- DOCUMENT EXCERPT -
————

This sounds like a good point, I'm going to try to keep it more in mind, thanks.

Sounds like the argument made by Lenore Skenazy and https://letgrow.org.
Yeah man, Lenore Skenazy and Peter Gray have done a good job picking up right where John Holt and John Taylor Gatto left off.
You should let your child have lots and lots of freedom to do whatever he wants, even if that is often watching television or whatever. Ideally you would have a lot of outdoor places for him to roam --- whether that be a large amount of land that you live on or just a green neighborhood.

This is based on my own experience, because I was allowed to manage my free time. When I got out of school, I had a chore or two, but the rest of the evening was mine to manage. (I was expected to do my homework at some point, though, and make decent grades. In fact I made A's and B's.) But the rest of the time I watched about 2-3 hours of TV, drew a lot, jumped on the trampoline, and in general ran around outside (We lived on five acres).

My parents never sent me to summer camp. The summer was mine. They never made me take piano lessons or join the boy scouts. Nothing.

I graduated magna cum laude, started my own business (which failed) then pivoted to a completely different field (web programming) and taught myself everything, through books, blogs, etc. That was 15 years ago and professionally speaking, I lead a very stable life.

When I hear about today's children being shuttled from school to one extracurricular activity or another, where they have very little unstructured time, I scream on the inside on their behalf. I've known a handful of adults who were homeschooled, and most of them have turned out very poorly. They basically are walking time bombs: quiet and obedient through childhood, then they get out of the house and explode.

As my mother wisely said, "Kids need to be kids." (We had a very strong religious teaching, however, in my household --- firm but not oppressive. I ascribe my own acceptance of that teaching as a key reason I did not just squander all that freedom on drugs, sex, and rock'n'roll. But most of all, I felt very, very loved and accepted as a person, even if I were to screw up royally.)

> I've known a handful of adults who were homeschooled, and most of them have turned out very poorly. They basically are walking time bombs: quiet and obedient through childhood, then they get out of the house and explode.

————

- WRITTEN TASKS -
A) Answer these questions using the discussion of childhood freedom:
(i) How many acres did the writer's family live on?
(ii) What field did the writer switch to after the business failed?
(iii) What did the writer's mother say about kids?
B) Decide whether each statement agrees with the discussion of childhood freedom, answering yes or no and quoting the words that settle it:
(i) The writer's parents sent the writer to summer camp.
(ii) The business the writer started was a success.
(iii) The writer made A's and B's in school.
C) Carry the discussion of childhood freedom forward from its last line.
The material that comes next has no connection to the discussion of childhood freedom.

- Lines of data -
————

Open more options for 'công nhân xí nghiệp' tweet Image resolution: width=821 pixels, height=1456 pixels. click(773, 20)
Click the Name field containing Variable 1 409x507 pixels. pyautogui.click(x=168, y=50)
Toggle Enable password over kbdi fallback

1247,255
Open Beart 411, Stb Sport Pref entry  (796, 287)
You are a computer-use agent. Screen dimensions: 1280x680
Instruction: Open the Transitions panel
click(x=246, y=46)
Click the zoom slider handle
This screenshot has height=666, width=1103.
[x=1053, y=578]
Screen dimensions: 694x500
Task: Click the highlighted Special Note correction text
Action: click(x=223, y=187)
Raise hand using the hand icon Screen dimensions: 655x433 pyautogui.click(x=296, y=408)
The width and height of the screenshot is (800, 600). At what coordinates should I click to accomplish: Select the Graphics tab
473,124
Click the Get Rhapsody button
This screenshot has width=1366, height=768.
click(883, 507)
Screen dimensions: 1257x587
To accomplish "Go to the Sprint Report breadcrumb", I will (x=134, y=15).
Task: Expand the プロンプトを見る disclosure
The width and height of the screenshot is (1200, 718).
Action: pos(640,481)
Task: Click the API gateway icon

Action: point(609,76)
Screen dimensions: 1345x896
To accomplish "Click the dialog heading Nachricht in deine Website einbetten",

————

- EXPECTED ANSWERS -
A)
(i) Five acres.
(ii) Web programming.
(iii) "Kids need to be kids."

B)
(i) No: "My parents never sent me to summer camp."
(ii) No: "started my own business (which failed)"
(iii) Yes: "In fact I made A's and B's."

C)
I don't doubt your account of a handful of adults, but the research seems to point to the opposite conclusion:

> Homeschooled children are taking part in the daily routines of their communities. They are certainly not isolated, in fact, they associate with— and feel close to—all sorts of people. Homeschooling parents . . . actively encourage their children to take advantage of social opportunities outside the family. Homeschooled children are acquiring the rules of behavior and systems of beliefs and attitudes they need. They have good self-esteem and are likely to display fewer behavior problems than other children. They may be more socially mature and have better leadership skills than other children as well. And they appear to be functioning effectively as members of adult society. (Medlin, 2000, p. 119)

https://www.stetson.edu/artsci/psychology/media/medlin-socia...

I know nearly innumerable homeschoolers, they regress to the mean like any other group, but they also have far more hyper successful outliers.

There are a number of people I know who transcended the station of their birth but I know a disproportionate number of homeschoolers who did from an early age per capita.

All bets are off if the homeschooler is insularly religious. Has a kid at a young age or they became "homeschooled" because they were kicked out of every regular school for extreme violence or other similar behavior.

Depends on the person. I spent every minute of free time I had playing video games as a kid. I had a lot of free time since my parents were very laid back and gave it to me. I wish my parents were more strict and forced me to do other things, literally anything else.
My limited experience shows that a good way to influence children is to lead by example, and build on previous knowledge to provide context.

Using gardening as an example, choose a fruit or vegetable your child likes, then go with them to a store and buy seeds / trees / whatever. Then get them to help you plant it and look after it. Children love harvest time, the excitement is palpable.

If you have chickens you can feed them wheat. If your child likes bread then you can show the child how to turn wheat into bread.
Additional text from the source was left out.